__Activity__:
Copy out the entries exactly, from the first line to the last.

__Source information__:
━━━━━━━━━━━━━━━━━━━━

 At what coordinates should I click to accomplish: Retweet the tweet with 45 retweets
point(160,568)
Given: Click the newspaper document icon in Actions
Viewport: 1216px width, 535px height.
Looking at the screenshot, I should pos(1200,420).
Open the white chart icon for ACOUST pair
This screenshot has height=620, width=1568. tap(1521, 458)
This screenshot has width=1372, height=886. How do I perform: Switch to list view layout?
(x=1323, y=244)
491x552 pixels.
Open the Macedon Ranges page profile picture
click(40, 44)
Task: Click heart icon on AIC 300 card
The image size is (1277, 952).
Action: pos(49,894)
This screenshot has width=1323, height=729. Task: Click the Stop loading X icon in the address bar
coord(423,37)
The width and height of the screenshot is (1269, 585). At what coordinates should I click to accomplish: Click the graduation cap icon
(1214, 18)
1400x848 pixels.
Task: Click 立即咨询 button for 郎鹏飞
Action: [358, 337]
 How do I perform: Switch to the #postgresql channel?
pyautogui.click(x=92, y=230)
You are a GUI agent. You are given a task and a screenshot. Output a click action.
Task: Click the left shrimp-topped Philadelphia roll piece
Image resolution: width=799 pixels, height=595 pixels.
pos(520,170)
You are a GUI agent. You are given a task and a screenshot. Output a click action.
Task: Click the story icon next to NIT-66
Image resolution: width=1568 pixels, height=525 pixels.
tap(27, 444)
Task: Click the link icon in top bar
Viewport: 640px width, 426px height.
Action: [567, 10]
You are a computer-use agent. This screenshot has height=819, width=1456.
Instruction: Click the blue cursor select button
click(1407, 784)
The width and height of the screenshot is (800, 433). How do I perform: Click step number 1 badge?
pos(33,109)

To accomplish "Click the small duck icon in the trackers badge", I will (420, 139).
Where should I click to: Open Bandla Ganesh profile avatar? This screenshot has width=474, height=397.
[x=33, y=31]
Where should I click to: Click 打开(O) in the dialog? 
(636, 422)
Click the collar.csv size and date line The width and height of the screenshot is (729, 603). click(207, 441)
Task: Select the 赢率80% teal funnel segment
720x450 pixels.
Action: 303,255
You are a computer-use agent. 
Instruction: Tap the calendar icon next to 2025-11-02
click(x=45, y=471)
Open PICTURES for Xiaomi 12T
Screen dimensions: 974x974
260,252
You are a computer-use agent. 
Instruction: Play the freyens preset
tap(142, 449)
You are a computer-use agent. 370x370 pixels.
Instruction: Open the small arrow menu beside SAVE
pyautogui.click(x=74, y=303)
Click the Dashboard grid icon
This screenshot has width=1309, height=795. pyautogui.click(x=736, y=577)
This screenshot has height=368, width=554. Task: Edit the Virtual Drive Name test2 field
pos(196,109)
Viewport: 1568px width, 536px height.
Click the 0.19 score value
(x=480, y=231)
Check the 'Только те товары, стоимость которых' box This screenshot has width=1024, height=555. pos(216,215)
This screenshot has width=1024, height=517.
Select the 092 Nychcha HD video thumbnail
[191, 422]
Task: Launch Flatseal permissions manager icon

━━━━━━━━━━━━━━━━━━━━

__Your solution__:
 At what coordinates should I click to accomplish: Retweet the tweet with 45 retweets
point(160,568)
Given: Click the newspaper document icon in Actions
Viewport: 1216px width, 535px height.
Looking at the screenshot, I should pos(1200,420).
Open the white chart icon for ACOUST pair
This screenshot has height=620, width=1568. tap(1521, 458)
This screenshot has width=1372, height=886. How do I perform: Switch to list view layout?
(x=1323, y=244)
491x552 pixels.
Open the Macedon Ranges page profile picture
click(40, 44)
Task: Click heart icon on AIC 300 card
The image size is (1277, 952).
Action: pos(49,894)
This screenshot has width=1323, height=729. Task: Click the Stop loading X icon in the address bar
coord(423,37)
The width and height of the screenshot is (1269, 585). At what coordinates should I click to accomplish: Click the graduation cap icon
(1214, 18)
1400x848 pixels.
Task: Click 立即咨询 button for 郎鹏飞
Action: [358, 337]
 How do I perform: Switch to the #postgresql channel?
pyautogui.click(x=92, y=230)
You are a GUI agent. You are given a task and a screenshot. Output a click action.
Task: Click the left shrimp-topped Philadelphia roll piece
Image resolution: width=799 pixels, height=595 pixels.
pos(520,170)
You are a GUI agent. You are given a task and a screenshot. Output a click action.
Task: Click the story icon next to NIT-66
Image resolution: width=1568 pixels, height=525 pixels.
tap(27, 444)
Task: Click the link icon in top bar
Viewport: 640px width, 426px height.
Action: [567, 10]
You are a computer-use agent. This screenshot has height=819, width=1456.
Instruction: Click the blue cursor select button
click(1407, 784)
The width and height of the screenshot is (800, 433). How do I perform: Click step number 1 badge?
pos(33,109)

To accomplish "Click the small duck icon in the trackers badge", I will (420, 139).
Where should I click to: Open Bandla Ganesh profile avatar? This screenshot has width=474, height=397.
[x=33, y=31]
Where should I click to: Click 打开(O) in the dialog? 
(636, 422)
Click the collar.csv size and date line The width and height of the screenshot is (729, 603). click(207, 441)
Task: Select the 赢率80% teal funnel segment
720x450 pixels.
Action: 303,255
You are a computer-use agent. 
Instruction: Tap the calendar icon next to 2025-11-02
click(x=45, y=471)
Open PICTURES for Xiaomi 12T
Screen dimensions: 974x974
260,252
You are a computer-use agent. 
Instruction: Play the freyens preset
tap(142, 449)
You are a computer-use agent. 370x370 pixels.
Instruction: Open the small arrow menu beside SAVE
pyautogui.click(x=74, y=303)
Click the Dashboard grid icon
This screenshot has width=1309, height=795. pyautogui.click(x=736, y=577)
This screenshot has height=368, width=554. Task: Edit the Virtual Drive Name test2 field
pos(196,109)
Viewport: 1568px width, 536px height.
Click the 0.19 score value
(x=480, y=231)
Check the 'Только те товары, стоимость которых' box This screenshot has width=1024, height=555. pos(216,215)
This screenshot has width=1024, height=517.
Select the 092 Nychcha HD video thumbnail
[191, 422]
Task: Launch Flatseal permissions manager icon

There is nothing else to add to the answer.